Washington—Senate Judiciary Committee Ranking Member Dianne Feinstein (D-Calif.) today delivered opening remarks on the Supreme Court nomination:
“On Monday night, we all know the president announced his choice for this vacancy. What’s unusual is this was just two weeks after we’d learned Justice Kennedy was set to retire.
Now here’s why it’s unusual. Historically, that process takes at least a month, and at times it has taken several months. What this suggests is that the selection of Judge Kavanaugh was pre-ordained and the usual vetting, which accompanies a nomination, perhaps was not done adequately.
In fact, it was reported yesterday that Deputy Attorney General Rosenstein sent out an email to all 93 U.S. Attorney’s offices asking that each office provide up to three prosecutors to assist with reviewing Judge Kavanaugh’s record. Reports indicate the Department expects to employ at least 100 full time lawyers to review over a million pages. That’s unusual, at the very least.
This is going to be my 10th Supreme Court [nomination] and I have never seen this amount of documentation that will need to be available for review for both sides. While I understand the Justice Department will not be sharing its analysis of the documents, certainly all of what it is reviewing should be made available to both sides for our review.
We know that Mr. Kavanaugh served as a Republican political operative, working on the Ken Starr investigation and the election recount of Bush v. Gore. He also served as a top official in the White House for five years, working in the White House Counsel’s office and as Staff Secretary.
Judge Kavanaugh was in the White House a time when the Bush administration considered many controversial policies and made decisions, including warrantless spying, use of signing statements, military tribunals, torture and the rendition of prisoners to other countries.
When Judge Kavanaugh was first nominated to the D.C. Circuit, many of us questioned whether he could be an independent check on the president, given his involvement with the president’s use of 750 signing statements to try to reserve the power to decide what laws passed by Congress he would enforce.
I’m also concerned about his involvement in the Bush administration’s policies on detention and interrogation. Given Kavanaugh’s extensive record and questions about his role in the Bush White House, this committee needs to obtain documents from many sources, including, the Bush Presidential Library and the National Archives.
As has been done previously, I would hope these would be bipartisan requests. Let me give you an example, with Justice Kagan, who also had a background working in the White House, the Chair and Ranking Member of the Judiciary Committee, as well as the Obama White House, joined to make bipartisan requests for an expedited production of all of Justice Kagan’s White House documents from the Clinton Library.
In fact, the committee received 170,000 pages of documents, including all of Kagan’s emails. Nearly all of these documents were made public and available online. And, there were no claims of executive privilege.

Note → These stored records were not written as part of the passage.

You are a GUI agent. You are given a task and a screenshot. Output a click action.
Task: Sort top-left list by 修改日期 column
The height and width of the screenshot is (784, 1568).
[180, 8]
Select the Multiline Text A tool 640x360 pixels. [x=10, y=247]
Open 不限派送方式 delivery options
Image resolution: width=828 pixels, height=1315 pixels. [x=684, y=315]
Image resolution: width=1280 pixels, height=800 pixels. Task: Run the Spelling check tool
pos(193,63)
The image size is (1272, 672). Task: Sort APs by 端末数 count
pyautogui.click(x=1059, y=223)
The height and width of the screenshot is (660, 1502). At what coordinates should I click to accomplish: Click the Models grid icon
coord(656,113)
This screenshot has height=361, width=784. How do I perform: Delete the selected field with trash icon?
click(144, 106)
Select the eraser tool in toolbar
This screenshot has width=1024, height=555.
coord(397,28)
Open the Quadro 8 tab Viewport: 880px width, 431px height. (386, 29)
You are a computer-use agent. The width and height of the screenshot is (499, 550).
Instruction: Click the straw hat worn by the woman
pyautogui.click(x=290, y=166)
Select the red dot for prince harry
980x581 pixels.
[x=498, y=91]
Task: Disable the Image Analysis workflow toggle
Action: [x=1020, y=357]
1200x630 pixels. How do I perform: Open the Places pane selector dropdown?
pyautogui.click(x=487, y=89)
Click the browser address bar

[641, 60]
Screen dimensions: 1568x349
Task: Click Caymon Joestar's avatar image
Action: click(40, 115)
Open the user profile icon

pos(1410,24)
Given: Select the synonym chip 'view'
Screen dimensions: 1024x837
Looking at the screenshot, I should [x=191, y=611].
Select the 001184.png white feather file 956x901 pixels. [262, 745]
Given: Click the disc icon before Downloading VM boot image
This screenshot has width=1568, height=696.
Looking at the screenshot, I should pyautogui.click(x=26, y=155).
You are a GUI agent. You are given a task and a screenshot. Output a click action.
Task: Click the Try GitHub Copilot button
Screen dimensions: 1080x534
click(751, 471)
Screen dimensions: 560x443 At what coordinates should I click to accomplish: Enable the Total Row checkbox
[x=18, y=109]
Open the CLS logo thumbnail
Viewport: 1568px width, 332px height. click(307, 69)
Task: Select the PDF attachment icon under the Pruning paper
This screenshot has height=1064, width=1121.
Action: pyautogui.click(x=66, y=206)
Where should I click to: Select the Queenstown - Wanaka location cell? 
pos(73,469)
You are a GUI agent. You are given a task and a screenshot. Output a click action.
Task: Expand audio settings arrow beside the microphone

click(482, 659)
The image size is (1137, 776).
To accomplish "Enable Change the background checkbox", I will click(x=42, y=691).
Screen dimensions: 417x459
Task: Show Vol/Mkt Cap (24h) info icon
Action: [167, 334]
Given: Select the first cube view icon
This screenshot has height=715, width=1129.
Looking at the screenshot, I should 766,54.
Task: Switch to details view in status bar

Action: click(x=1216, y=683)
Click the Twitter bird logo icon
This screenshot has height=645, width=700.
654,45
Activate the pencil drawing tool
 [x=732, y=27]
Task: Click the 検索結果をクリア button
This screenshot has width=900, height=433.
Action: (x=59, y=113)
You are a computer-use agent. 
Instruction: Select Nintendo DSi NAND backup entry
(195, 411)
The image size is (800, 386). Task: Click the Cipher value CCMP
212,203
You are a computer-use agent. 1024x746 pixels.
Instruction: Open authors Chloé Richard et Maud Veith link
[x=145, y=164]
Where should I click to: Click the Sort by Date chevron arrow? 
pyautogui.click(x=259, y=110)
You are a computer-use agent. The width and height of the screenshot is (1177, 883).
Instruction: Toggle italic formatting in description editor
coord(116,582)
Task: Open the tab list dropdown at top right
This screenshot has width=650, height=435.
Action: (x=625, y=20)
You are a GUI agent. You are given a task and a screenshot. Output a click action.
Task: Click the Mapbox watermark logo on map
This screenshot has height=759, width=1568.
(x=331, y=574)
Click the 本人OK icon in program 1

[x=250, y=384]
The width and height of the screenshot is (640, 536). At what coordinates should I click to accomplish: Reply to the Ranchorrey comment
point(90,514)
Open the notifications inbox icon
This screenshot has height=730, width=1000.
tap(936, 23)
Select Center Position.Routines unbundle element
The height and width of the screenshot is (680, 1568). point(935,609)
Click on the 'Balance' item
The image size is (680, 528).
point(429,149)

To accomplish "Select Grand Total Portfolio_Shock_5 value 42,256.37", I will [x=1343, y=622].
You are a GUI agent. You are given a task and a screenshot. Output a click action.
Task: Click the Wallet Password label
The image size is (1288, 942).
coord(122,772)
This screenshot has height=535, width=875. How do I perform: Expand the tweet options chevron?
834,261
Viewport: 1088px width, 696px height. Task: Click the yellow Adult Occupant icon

Given this is a lifetime appointment to the most powerful court in our country, the same care and diligence should be performed in securing the information from Judge Kavanaugh’s record. All senators, every single one of us, ought to be able to fully and properly review the nominee’s record so they are totally informed.
Mr. Chairman, I know our staffs have begun discussions and I look forward to working with you to get the questionnaire out to the nominee as well as requests for documents out to the Bush Presidential Library, the National Archives, and others.
Finally, with respect to Mr. Kavanaugh’s nomination, I would like to quote a column from this morning’s Washington Post that I believe eloquently sums up the questions and concerns many of us on this side of the aisle have. This is EJ Dionne’s column, a part of it.
'Everything we know about Kavanaugh demonstrates that he would cement a right-wing majority on the court on social issues as well as regulatory and economic questions. (That’s why he was picked.) The environment, gun safety and health care are all at stake. So are civil, voting and labor rights. Kavanaugh may be as lovely a human being as Garland is, but he would behave very differently as a justice. That’s the point.
‘Progressives are told they should get over the shameful treatment of Garland. What an astonishing exercise in hypocrisy from conservatives who have been reliving the defeat of Robert H. Bork’s nomination to the Supreme Court for 31 years. And unlike Garland, Bork got a hearing and a vote.’ I ask unanimous consent to put the full column in the record.
As to the agenda for today’s markup, I would just like to say, I very much regret blue slip treatment of Senator Casey. I’ve spoken with him. He is very concerned. Our side is very concerned. And the fact that we will be voting on Mr. Porter, we must all remember, what goes around comes around. And I do not believe it is in the best interest collegiality or fostering a meaningful consultative process between the White House and the Senate to ignore home-state senators views and move through nominees against their recommendations.”